During lockdown I made a wee music video from home and thought it might be quite nice to share my process and some (hopefully) handy hints incase there are other interested creative folks out there.
For my fellow audiophiles, here's a quick rundown of my recording process...
Acoustic guitar and tambo were tracked with my MXL 440; a cheap, large diaphragm condenser mic. You can see it in the video hanging upside down rather precariously! The capture isn't bad but the mic itself is a little harsh so some EQ and jiggery pokery in post definitely helped smooth things out.
I used my 441 for vocals, which I know goes against some folks' cardinal rule as it's dynamic but rules are there to be broken my fellow nerds...I enjoy this mic with my vocal tone and it just needed a quick brightening up around the top end.
Bass and electric guitar parts are DI with Neural's Nolly sim smacked on top, which I downloaded for a free trial here. There are really nice clean tones available in this plugin too which helped me come up with some cool, understated ambient licks for the track.
The keys and smorgasbord of fx are midi using various different virtual synths including fabfilter's twin 2.
The tricky part for me was syncing each audio take to my video capture of that same performance...
I used my Zoom Q2n to shoot a single angle for each instrument being performed in the video.
I'd been warned before by someone with video chops to do a nice, big, loud clap at the start of each take. This helped me sync up my audio/video takes later as I could see the nice, big, loud transient of my clap and line this up in Premiere Pro with the footage of me clapping my hands. Pretty easy once you know how and have had a bit of practice!
I edited all the video in Adobe Premiere Pro, which has been free for students during lockdown (although mine still seems to be working...sssh don't tell anyone).
Using this software for the first time entailed a bit of a learning curve. I had a few moments like this...
With a bit of practice, it's fairly simple and intuitive - especially if you're used to a daw or something similar - once you learn a few shortcut commands you're off and running!
This article helped me figure out some sneaky shortcuts I needed to bosh things out pronto. The main keyboard shortcuts I used during the editing process were 'C' (razor tool) and 'V' (selection tool) but for sure there are other handy ones if you're doing something more sophisticated.
The most fun I had during the editing process was watching all the footage back and deciding which clips I wanted to play and in what order/sequence. My main aim was to try and mirror the lyrics of the track in the video and help build the narrative of the song this way.

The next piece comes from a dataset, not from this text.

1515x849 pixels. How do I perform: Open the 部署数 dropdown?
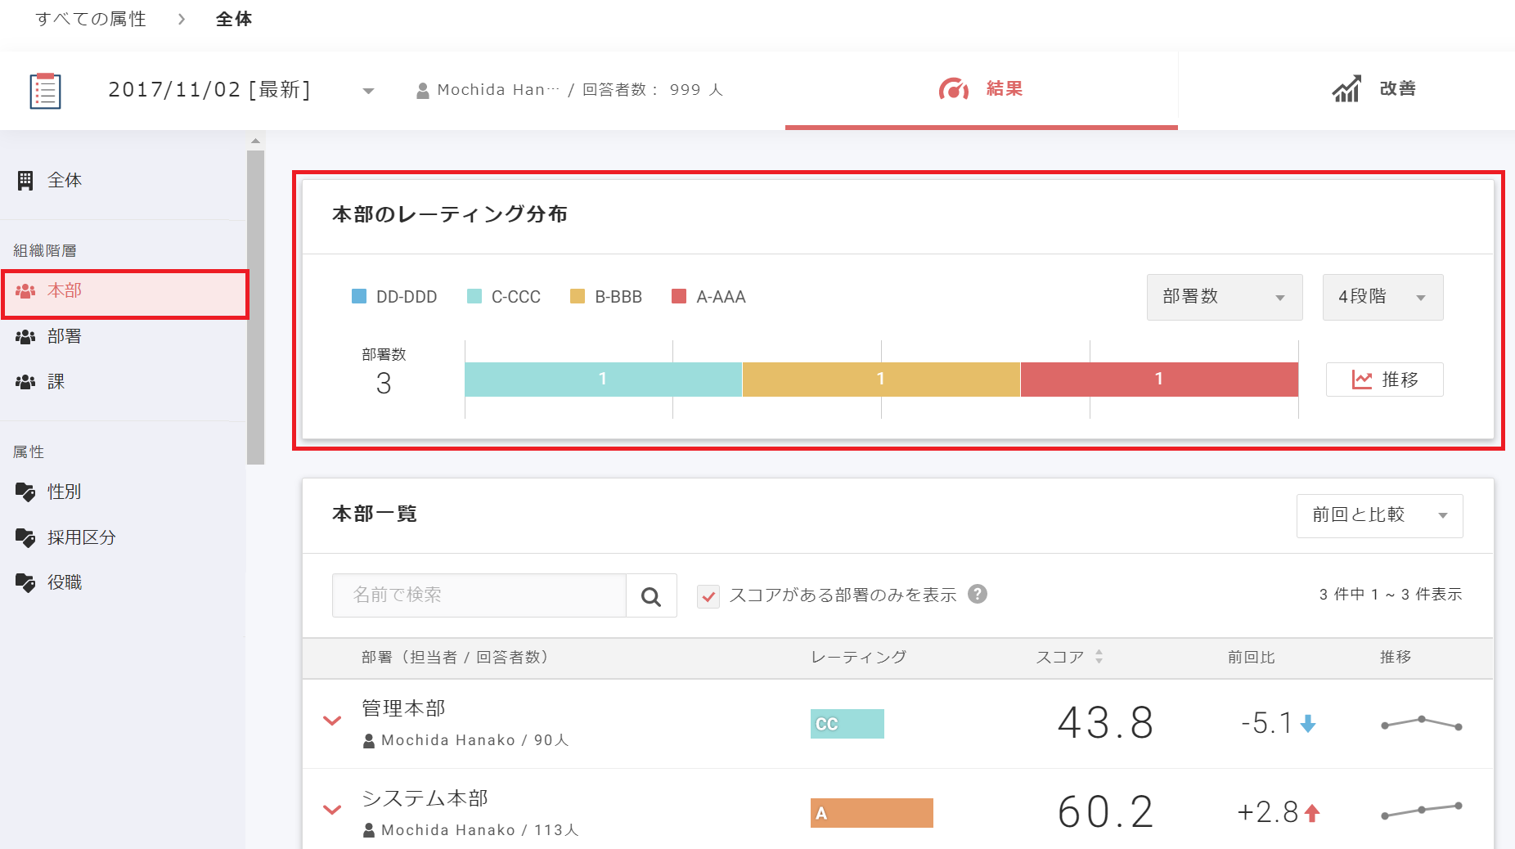click(1224, 297)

Something I'd maybe recommend (if folk aren't familiar already) is putting together a brief script or storyboard idea of what you'd like to happen in the video in advance. I sketched out some ideas on paper and then tried acting them out...much to my own amusement as I'm definitely most in my comfort zone when working behind the scenes! I didn't realise that acting would be quite as much fun as it was and I enjoyed improvising; in fact, I ended up using a fair bit of footage which had been shot 'off the cuff'. This helped keep some authenticity about the video as I never wanted anything too staged.
I ran into some obstacles while shooting and in hindsight, I wish I had had an adjustable stand for my camera so that I could have had a bit more flexibility. I managed to improvise by balancing the poor wee Zoom 🎥 on various different objects, very nearly resulting in its untimely demise more than once 😂
Something else to bear in mind whilst shooting is your light! By Zeus, remember your light! I didn't think much about this at the time but this gave me quite the little migraine when I reviewed all the footage back and discovered the light and colour in each shot was pretty inconsistent. Probably not a huge deal for most folk but for me it very much distracted my eye in a negative way so I decided to get to grips with some colour correction basics using this video tutorial.

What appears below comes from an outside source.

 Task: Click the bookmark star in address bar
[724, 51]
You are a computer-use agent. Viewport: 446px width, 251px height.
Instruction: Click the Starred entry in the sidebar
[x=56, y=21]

If I could give one key piece of advice for those trying videos out themselves, it would be to make yourself aware of and brush up on filming in different light. I was shooting mostly in varying degrees of daylight; sometimes it was super sunny then as the take progressed there'd suddenly be massive amounts of shade. For me, this resulted in a fair bit of fiddling about with the colour of each shot in post, trying to get each one to match...prevention is better than cure here 🙃
Once I'd assembled all my different video clips and colour graded them, I exported my video and thought "YES, I'M FINALLY FINISHED, SWEET MOTHER OF-" But then...

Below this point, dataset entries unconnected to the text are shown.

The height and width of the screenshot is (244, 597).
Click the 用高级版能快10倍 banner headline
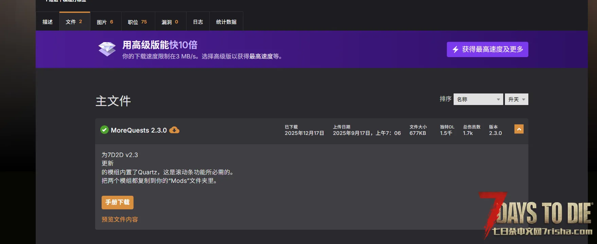pos(160,45)
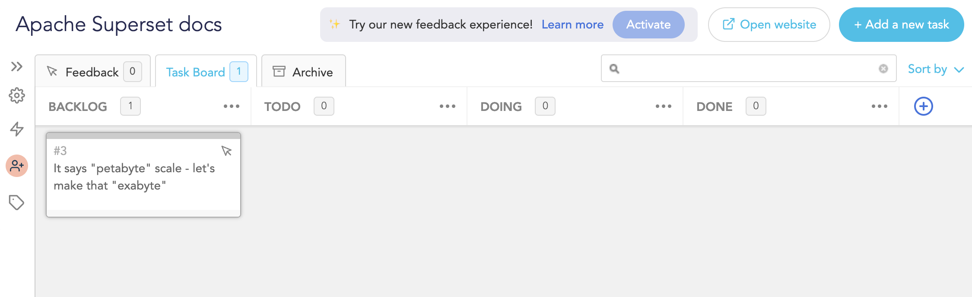Screen dimensions: 972x297
Task: Click the Activate button
Action: coord(648,25)
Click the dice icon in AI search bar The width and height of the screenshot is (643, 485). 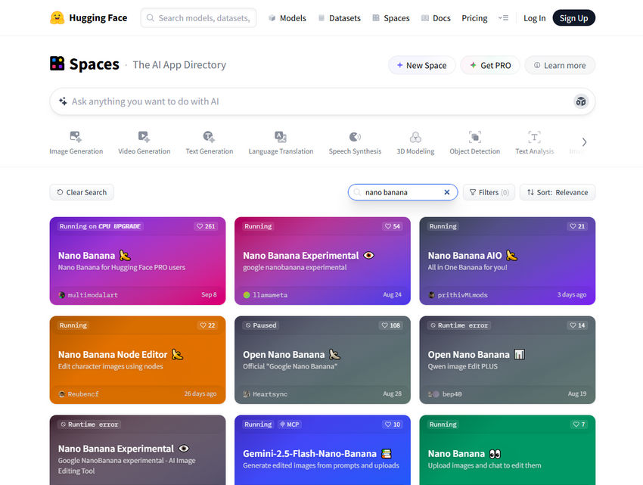[x=580, y=101]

After uploading my test video to YouTube for the first time, I discovered the colour was very off. It seemed fine playing back in Premiere Pro and QuickTime but on YouTube the colour was super faded and dull. Then I had a quick gander at this video which explained about LUTs and how different platforms and even browsers can affect the look of your export 😑 This video provided a free LUT to download - which I applied as an overlay across my entire video and boom, the colours instantly came back to life! Adobe have a free LUT template available for download as well but I found theirs too muted for my video so I opted for the Fairgrieve one instead.
When exporting your video in Premiere Pro, you can customise your settings so I was able to bounce separate videos for each platform like YouTube and Facebook - handy!
I realise I am a complete noob when it comes to video but I hope I've managed to shed some light on the process, show it can be pretty good fun doing something like this for yourself if you're a muso type and that you can do some really simple but effective things with limited gear.
Without further ado, here's the finished video!
Give me a shout in the comments if you enjoyed this video, have any questions or even if you'd simply like to tell me how inexplicably wrong I am about something video-related, feel free 😂
Some other useful video tutorials I stumbled across along my wee journey...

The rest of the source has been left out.